Abiem seketika menyadari apa yang baru saja dia lakukan. Dia kesal dengan Emon dan juga kesal dengan dirinya sendiri yang sudah membentak Riri. "Haaaarrrrgh!" Brak! Abiem melayangkan tendangan ke arah papan tulis hingga papan tulis itupun pecah, berlubang.

"Apa-apaan ini?" Suara bapak guru wali kelas. "Abiem, Emon, ikut Bapak ke ruang BK sekarang!" Lanjutnya. Dengan langkah gontai, Abiem mengikuti wali kelasnya itu.

Di ruang BK, Abiem mengakui semua kesalahannya. Abiem memang yang mengawali memukul Emon. Abiem juga yang sudah merusakkan papan tulis kelas. Bapak guru mengijinkan Emon untuk kembali ke kelas. Sedangkan Abiem, masih harus diinterogasi oleh lebih lanjut oleh BK.

"Kenapa kamu melakukan itu semua, Biem? Selama ini, di mata kami, kamu itu anak yang baik. Walau jago karate, kamu tidak pernah berkelahi. Sekarang, apa yang membuatmu melakukan ini?" Kata Pak Guru BK.

"Ini semua gara-gara Emon, Pak. Dia mengatai saya gembel dan juga merendahkan papa saya." Kata Abiem. Lalu, Abiem pun menceritakan semua masalah ekonomi keluarganya.

"Bapak ikut prihatin atas semua yang menimpa keluargamu, Biem. Bapak harap, kamu bisa lebih sabar. Itulah ujian hidup, Biem. Papa dan mamamu pasti sekarang sangat sedih. Jadi, kamu jangan menambah kesedihan mereka dengan berbuat masalah di sekolah." Kata Pak Guru.

"Baik, Pak. Saya janji tidak akan mengulanginya lagi." Kata Abiem.

"Baiklah. Tapi, bagaimanapun juga, kamu tetap harus dihukum, Biem. Sehari ini, kamu diskors tidak boleh ikut pelajaran." Kata Pak Guru.

"Terus? Saya harus pulang, Pak?" Tanya Abiem.

"Tidak! Kamu masih tetap di sekolah. Bersihkan kamar mandi sekolah, lalu kamu ke perpustakaan, membantu membereskan buku-buku di perpustakaan." Kata Pak Guru.

"Baik, Pak." Abiem segera meninggalkan ruang BK dan menjalani hukumannya.

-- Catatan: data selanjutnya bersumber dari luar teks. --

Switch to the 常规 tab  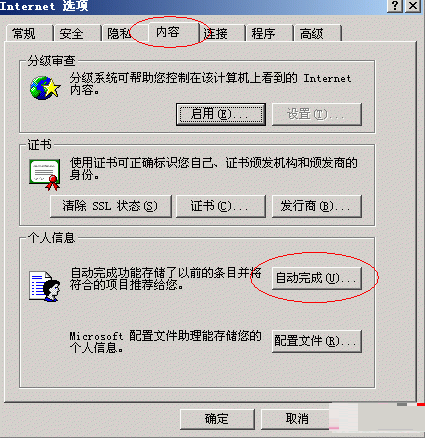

Pada jam pelajaran terakhir, sebelum waktu pulang, Abiem diperbolehkan masuk kelas. Dia memanfaatkan kesempatan itu untuk meminta maaf kepada teman-temannya atas apa yang telah dia lakukan tadi pagi. Ketika bel pulang berdering, teman-teman sekelas meninggalkan ruangan.

"Awas! Gue akan balas perlakuan Lo ke gue dengan cara yang lebih menyakitkan!" Ancam Emon sebelum meninggalkan kelas. Ingin Abiem memukulnya lagi tapi dia sudah berjanji pada gurunya untuk tidak mengulangi lagi.

Abiem melihat Riri menyandang tasnya di bahu dan beranjak dari tempat duduknya. "Riri!" Cegah Abiem. Riri menghentikan langkahnya. "Maafkan aku karena tadi membentakmu. Kuharap, kamu tidak marah padaku." Kata Abiem.

Riri mendekati Abiem. "Sudah kumaafkan, Biem." Kata Riri. "Tapi, kenapa hari ini kamu tidak seperti Abiem yang selama ini kukenal?" Tanya Riri. Abiem menarik tangan Riri, mengajaknya duduk kembali. Dia lalu menceritakan semua masalah yang menimpa keluarganya. "Kamu harus kuat, Biem!" Kata Riri. "Selama ini, kamu yang selalu menguatkanku. Jika kamu jadi rapuh, bagaimana dengan aku?"

Abiem menggenggam tangan Riri. Kata-kata Riri menjadi penyemangat baru baginya.